Every time the state signals its appetite for further bans and nudges, the incentive grows for lobbyists, campaign groups, and “experts” to press officials to implement the measures they want to see imposed. So too does it attract people who want to impose their public health vision on the world to apply for key roles in governments and QUANGOs.
The truth is that when we do not draw clear, consistent boundaries on state power, it creates a pretext for politicians to further trample on liberties.
Public health paternalism is not the only evidence for the inherent tendency of governments to slip down the slope. Having been implemented and repealed twice between 1799 and 1816, Sir Robert Peel imposed a 3 per cent income tax and promised it would last no longer than five years. Suffice it to say, that didn’t really go to plan. The growth of the surveillance state has marched on at pace during the War on Terror and Covid-19 pandemic. Censorship laws intended to target the most vile forms of speech have paved the way for vague and wide-ranging restrictions of unpopular political and religious opinions.

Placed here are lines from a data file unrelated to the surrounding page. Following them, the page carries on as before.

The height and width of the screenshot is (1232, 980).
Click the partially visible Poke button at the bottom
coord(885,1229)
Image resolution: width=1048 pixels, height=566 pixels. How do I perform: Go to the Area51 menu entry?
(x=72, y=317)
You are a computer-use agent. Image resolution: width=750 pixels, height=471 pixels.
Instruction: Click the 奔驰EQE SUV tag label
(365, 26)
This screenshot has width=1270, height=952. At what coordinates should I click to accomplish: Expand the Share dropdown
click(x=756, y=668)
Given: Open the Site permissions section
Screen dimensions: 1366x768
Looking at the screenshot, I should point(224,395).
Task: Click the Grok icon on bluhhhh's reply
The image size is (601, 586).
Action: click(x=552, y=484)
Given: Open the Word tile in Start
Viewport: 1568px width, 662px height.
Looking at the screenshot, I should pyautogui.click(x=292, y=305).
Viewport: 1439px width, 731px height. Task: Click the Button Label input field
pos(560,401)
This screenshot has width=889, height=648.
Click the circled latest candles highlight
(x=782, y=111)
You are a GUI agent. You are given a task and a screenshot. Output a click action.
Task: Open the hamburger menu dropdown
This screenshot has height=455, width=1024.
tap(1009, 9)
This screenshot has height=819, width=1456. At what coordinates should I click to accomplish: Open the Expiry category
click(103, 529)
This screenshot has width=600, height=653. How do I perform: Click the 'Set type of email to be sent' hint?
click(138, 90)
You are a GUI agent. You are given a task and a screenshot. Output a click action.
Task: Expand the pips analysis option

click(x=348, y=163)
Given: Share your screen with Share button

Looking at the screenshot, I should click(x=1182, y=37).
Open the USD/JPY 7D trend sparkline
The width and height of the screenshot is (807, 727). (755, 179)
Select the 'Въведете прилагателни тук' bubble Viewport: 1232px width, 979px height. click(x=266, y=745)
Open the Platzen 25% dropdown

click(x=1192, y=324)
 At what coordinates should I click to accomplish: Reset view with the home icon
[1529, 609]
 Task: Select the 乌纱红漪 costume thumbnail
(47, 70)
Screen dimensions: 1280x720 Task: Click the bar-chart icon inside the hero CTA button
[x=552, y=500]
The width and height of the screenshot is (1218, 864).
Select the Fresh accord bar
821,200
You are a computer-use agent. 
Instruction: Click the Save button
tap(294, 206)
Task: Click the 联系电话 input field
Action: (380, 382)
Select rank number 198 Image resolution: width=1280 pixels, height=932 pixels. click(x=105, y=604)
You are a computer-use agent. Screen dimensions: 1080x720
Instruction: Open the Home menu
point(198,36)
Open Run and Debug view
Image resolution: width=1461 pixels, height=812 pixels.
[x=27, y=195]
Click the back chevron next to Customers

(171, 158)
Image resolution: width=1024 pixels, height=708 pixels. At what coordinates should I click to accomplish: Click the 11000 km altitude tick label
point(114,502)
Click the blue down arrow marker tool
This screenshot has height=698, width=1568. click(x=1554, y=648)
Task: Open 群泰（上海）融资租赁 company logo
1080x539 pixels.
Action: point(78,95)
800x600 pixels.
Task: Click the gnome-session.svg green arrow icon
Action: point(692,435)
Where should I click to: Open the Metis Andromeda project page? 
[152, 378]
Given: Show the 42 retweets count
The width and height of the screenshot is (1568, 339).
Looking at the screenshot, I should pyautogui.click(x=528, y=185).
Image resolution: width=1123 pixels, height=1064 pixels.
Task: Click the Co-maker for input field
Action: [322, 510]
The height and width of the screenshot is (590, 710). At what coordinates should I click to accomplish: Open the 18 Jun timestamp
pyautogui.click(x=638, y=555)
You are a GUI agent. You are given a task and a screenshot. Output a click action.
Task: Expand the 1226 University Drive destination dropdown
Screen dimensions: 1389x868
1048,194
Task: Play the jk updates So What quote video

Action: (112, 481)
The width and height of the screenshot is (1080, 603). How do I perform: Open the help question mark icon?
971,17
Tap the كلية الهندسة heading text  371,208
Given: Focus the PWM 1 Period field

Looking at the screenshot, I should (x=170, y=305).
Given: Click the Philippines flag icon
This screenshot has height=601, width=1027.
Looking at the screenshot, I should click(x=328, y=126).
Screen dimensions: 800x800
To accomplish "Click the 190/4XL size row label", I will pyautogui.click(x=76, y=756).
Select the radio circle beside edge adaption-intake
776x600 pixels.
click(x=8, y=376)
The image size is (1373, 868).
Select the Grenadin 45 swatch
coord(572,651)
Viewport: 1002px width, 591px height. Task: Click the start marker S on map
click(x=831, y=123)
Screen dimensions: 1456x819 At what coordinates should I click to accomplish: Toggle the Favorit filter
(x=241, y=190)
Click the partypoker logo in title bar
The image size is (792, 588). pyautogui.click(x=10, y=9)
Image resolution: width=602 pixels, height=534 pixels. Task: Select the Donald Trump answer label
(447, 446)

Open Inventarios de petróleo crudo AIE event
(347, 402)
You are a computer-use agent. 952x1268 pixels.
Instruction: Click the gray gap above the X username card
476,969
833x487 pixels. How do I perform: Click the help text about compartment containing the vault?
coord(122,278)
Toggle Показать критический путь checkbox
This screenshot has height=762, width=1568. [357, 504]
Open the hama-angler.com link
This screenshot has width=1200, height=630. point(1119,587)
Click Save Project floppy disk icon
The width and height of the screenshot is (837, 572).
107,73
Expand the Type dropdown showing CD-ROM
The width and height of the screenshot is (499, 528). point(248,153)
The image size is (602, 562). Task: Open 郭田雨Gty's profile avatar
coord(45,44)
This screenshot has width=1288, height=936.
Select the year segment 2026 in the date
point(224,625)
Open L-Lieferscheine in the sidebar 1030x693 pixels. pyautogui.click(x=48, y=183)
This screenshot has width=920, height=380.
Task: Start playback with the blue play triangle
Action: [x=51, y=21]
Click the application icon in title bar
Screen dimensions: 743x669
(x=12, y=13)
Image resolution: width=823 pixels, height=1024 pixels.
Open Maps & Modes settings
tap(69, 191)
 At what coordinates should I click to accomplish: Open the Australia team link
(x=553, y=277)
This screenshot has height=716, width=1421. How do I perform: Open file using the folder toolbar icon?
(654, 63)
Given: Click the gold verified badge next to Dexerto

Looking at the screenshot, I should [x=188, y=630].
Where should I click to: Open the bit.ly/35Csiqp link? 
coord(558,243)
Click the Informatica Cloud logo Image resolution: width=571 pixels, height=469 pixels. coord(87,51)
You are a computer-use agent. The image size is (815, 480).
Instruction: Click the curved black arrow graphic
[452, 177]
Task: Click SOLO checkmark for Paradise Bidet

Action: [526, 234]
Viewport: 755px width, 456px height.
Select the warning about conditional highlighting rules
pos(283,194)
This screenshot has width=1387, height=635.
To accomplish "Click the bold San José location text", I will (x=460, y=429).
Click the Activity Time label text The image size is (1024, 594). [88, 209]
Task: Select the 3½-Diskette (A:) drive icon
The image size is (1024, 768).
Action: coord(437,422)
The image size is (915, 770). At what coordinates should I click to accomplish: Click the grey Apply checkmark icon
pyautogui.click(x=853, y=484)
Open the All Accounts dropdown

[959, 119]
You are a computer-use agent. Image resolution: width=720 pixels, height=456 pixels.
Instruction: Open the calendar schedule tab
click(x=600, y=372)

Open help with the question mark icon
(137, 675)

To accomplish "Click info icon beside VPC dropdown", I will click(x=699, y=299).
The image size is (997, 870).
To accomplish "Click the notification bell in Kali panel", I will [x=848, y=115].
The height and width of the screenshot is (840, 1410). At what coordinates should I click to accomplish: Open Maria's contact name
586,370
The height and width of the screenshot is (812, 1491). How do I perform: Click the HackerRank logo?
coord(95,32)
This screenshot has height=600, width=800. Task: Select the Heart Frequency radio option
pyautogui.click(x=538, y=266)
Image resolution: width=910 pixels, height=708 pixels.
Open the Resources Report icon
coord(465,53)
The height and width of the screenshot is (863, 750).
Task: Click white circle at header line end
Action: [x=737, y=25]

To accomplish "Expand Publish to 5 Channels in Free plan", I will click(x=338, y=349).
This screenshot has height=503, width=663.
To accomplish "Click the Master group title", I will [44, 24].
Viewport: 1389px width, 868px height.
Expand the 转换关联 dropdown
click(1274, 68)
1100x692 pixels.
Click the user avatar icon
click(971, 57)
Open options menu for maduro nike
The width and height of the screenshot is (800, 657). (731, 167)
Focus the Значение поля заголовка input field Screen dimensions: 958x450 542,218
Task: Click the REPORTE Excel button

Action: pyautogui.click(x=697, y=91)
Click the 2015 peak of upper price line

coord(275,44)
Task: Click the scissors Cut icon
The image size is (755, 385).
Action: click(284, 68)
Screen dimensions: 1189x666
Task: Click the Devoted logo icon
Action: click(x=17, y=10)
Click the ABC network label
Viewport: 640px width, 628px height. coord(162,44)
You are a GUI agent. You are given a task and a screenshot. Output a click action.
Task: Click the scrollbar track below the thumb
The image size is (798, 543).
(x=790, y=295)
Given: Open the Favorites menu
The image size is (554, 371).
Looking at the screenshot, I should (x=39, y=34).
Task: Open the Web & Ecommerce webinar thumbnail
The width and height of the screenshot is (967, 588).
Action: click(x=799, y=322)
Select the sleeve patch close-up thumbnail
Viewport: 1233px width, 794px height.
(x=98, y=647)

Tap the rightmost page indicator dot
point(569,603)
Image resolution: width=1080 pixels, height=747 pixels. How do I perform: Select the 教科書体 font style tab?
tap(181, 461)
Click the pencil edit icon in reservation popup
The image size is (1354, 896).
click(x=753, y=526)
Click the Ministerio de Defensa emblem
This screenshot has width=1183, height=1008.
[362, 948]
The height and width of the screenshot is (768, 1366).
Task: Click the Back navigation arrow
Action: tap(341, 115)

The truth is that when we do not draw clear, consistent boundaries on state power, it creates a pretext for politicians to further trample on liberties. Over time, it creates an incentive structure that makes the growth of the state self-sustaining. Once that status quo is established, no amount of evidence or policy debate can change the trajectory. This is how we end up with nonsensical crackdowns on vaping and a new front of the war on drugs in the form of tobacco prohibition.
Simon Hoggart penned the quote at the top of the article in a debate on the indoor smoking ban against the late, great Christopher Hitchens. In his argument, Hitch wrote, “It is no longer ‘about’ the protection of non-smokers. It is ‘about’ state-enforced behaviour-modification. Another and more old-fashioned name for it is prohibition.” Prophetic words indeed.